JOEY YEAROUS-ALGOZIN, “___ Shaped Reading Project Lodge Series 2010”

Joey Yearous-Algozin’s published work often involves the subjectification of closed off texts, poetic or otherwise.  It makes sense, then, that Yearous-Algozin would use negation to confront and inspect the work of Larry Eigner, which itself is more a selection of objects as experienced in space than conventional ‘I-based’ musings. Most of Yearous-Algozin’s work has been published via his affiliation with online poetry groups TROLL THREAD and Gauss-PDF. “Air the Trees” (http://www.gauss-pdf.com/post/49448604514/gpdf071-joey-yearous-algozin-air-the-trees) is a digital work published by Gauss-PDF which aestheticizes Microsoft Word’s presentation of Larry Eigner’s “Air the Trees” (1968). Microsoft Word’s visualization of error (those squiggly spell/grammar check underlines) becomes the subject of the work. Yearous-Algozin subjectifies a utilitarian residue normally confined to the hapless purpose of conforming language to the ‘proper’ strictures of document formatting. But before we delve too far into this work, we should take a brief look at the man behind the ‘errors’, Larry Eigner.

An American poet, principle figure of the Black Mountain School, and deeply influential to Language poets, Eigner was able to create some of the most innovative and “cosmically vivid” poetry of the twentieth century while still living with his parents in Swampscott, Massachusetts. There he spent his days looking out the windows of a glassed in front porch with a typewriter in front of him. Eigner suffered from palsy when he was born because of the way in which he was delivered and thus had to type all his poems out with just his forefinger and thumb due to lack of control of his body.

As for his poems, they are stripped of ornament; words hum, shiver in space as crystalline material still vibrating in time. He documents with photographic love. I like the idea of Eigner not so much typing but graphing his words onto the sheets of paper. Eigner’s handwriting shines through even the uniformity of the typewriter, as he established a formal style that was distinctively his, an overall structure recognizable before a single word is read. Eigner saw events not as momentary occurrences but as traces of continuous paths, curving lengths with no beginning or end. His poetry is a congealment of time in which he recognizes forms failure, or rather recognizes form as but change of form.

In “Air the Trees”, Eigner renders a seascape that, by its nature, cannot be fixed: “tides, a large motion // small waves give boats.” Because of this, Yearous-Algozin may have qualms with Eigner’s work existing as a closed off unit impervious to manipulation; a looking AT the window instead of OUT the window, (to paraphrase Jarmusch’s Down By Law), towards peripheral occasions, changes in light, possibility beyond a one to one exchange:

Screen Shot 2014-03-12 at 7.11.15 PM (“Air in the Trees”)
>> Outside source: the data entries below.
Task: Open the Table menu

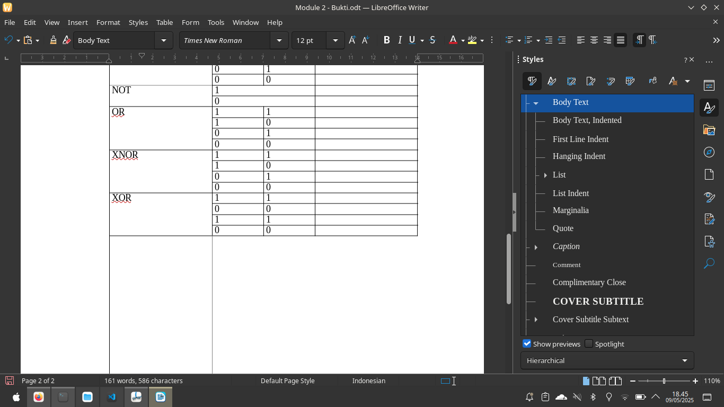Action: tap(164, 22)
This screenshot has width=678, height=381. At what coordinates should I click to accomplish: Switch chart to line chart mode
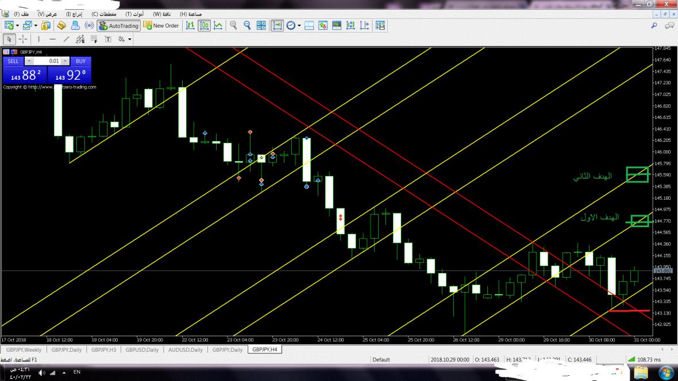[x=218, y=25]
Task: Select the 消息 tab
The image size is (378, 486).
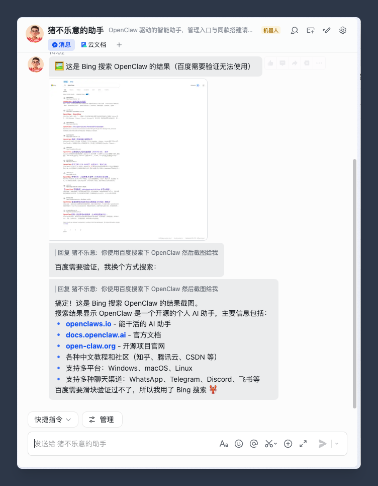Action: [61, 45]
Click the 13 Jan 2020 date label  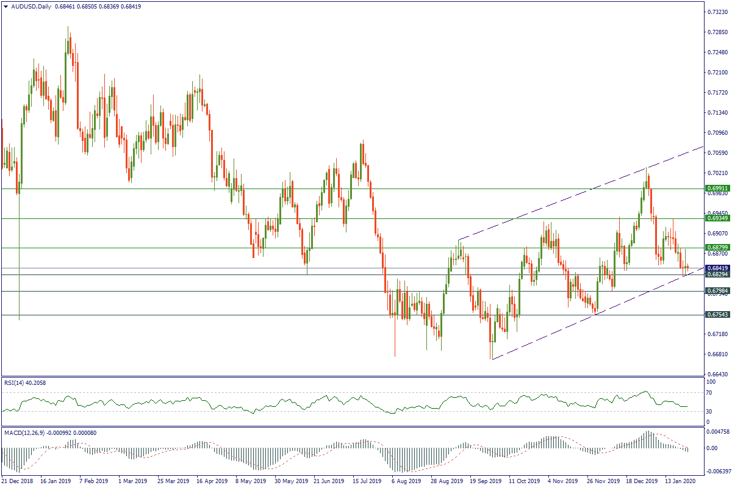coord(679,481)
In his adaptation of the text, Yearous-Algozin copies Eigner’s “Air the Trees” (probably from this website: http://www.concentric.net/~lndb/leigner1.htm) and pastes it into a word processor, presumably the latest version of Microsoft Word on his laptop. He proceeds to make the text of the document, defaulted at black, white. All that remains to be seen against the white glow of the ‘page’ are a series of green and red wavy lines. When you automatically check spelling and grammar, Microsoft Word uses wavy red underlines to indicate possible spelling errors and wavy green underlines to indicate possible grammatical errors. Because Eigner rarely capitalized the first (or any) words in his lines (Microsoft Word recognizes these instances as grammatical errors) there are a staccato of green wavy lines holding place with where Eigner began each line (with the occasional red spelling error).
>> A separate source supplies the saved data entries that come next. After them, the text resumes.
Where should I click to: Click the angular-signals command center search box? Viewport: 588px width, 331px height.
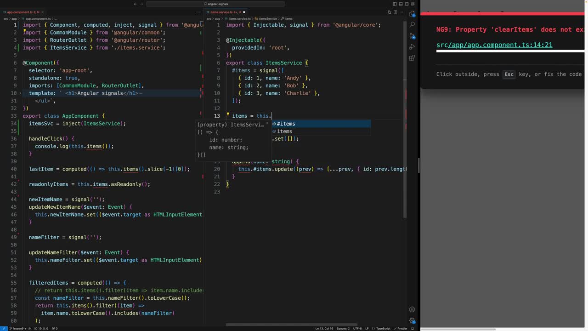point(218,4)
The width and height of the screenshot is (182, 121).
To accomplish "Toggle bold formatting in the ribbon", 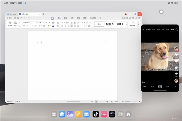I will pyautogui.click(x=24, y=26).
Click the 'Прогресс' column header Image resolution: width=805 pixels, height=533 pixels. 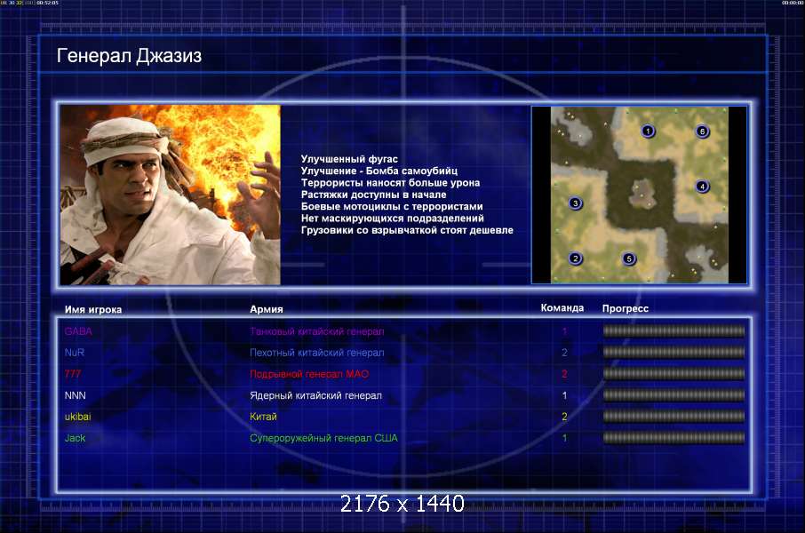click(x=626, y=308)
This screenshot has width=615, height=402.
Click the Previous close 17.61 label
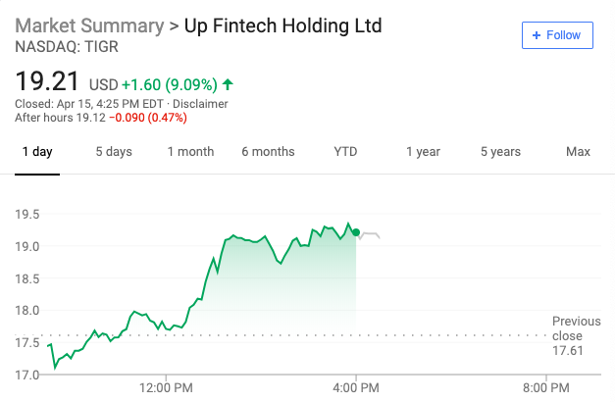coord(576,335)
This work can really only exist digitally, within the unstable medium of computerized interfaces; interfaces which are becoming more and more interactive in their attempt to hide coding seams, bugs, glitches, mistakes, disabilities. And if you’ve spent any amount of time with them then you know how easy it is to become dependent on these overlapping windows which are incessantly stacked on our computer screens, allowing us to gulp down pages of experience. It is easier to ignore all the ‘ugly’ language that goes into making these digital documents than it is to confront it; “in one window and / out of another” as Eigner notes in “Air the Trees”. In this way, these computerized windows act as our own mind/body extensions, or, one might say, prosthetics. As Eigner himself said: “Radio and TV have been audio-visual prosthesis,”  (areas 163). And Michael Davidson in his essay which examines the poetics of disability in Eigner: “the intrusion of the news also brings with it a world increasingly administered by the media.”

Galway Kinnell once wrote in a 1962 review of Eigner’s On My Eyes (1960) that Eigner writes with “an openness and trust between himself and the world, by which the two blur, and real objects keep dissolving towards a deeper, stranger reality”  This could be the virtual reality Grenier speaks of in his introduction to the third volume of the [Robert Grenier / Curtis Faville] collected [four volumes from Stanford University Press, 2010]:

it’s tempting to think of him as one of the very first (almost ‘interactive’, since the U.S. Mail came fairly quickly, not like letters in the 19th century) ‘Virtual Reality’ American persons – ‘all by themselves’, yet bound up intimately and actively (in their minds), in very significant ‘contact’ with other persons ‘on screen’ (PBS television and…radio…being a ‘participant’ in what he saw and heard, ‘on screen’)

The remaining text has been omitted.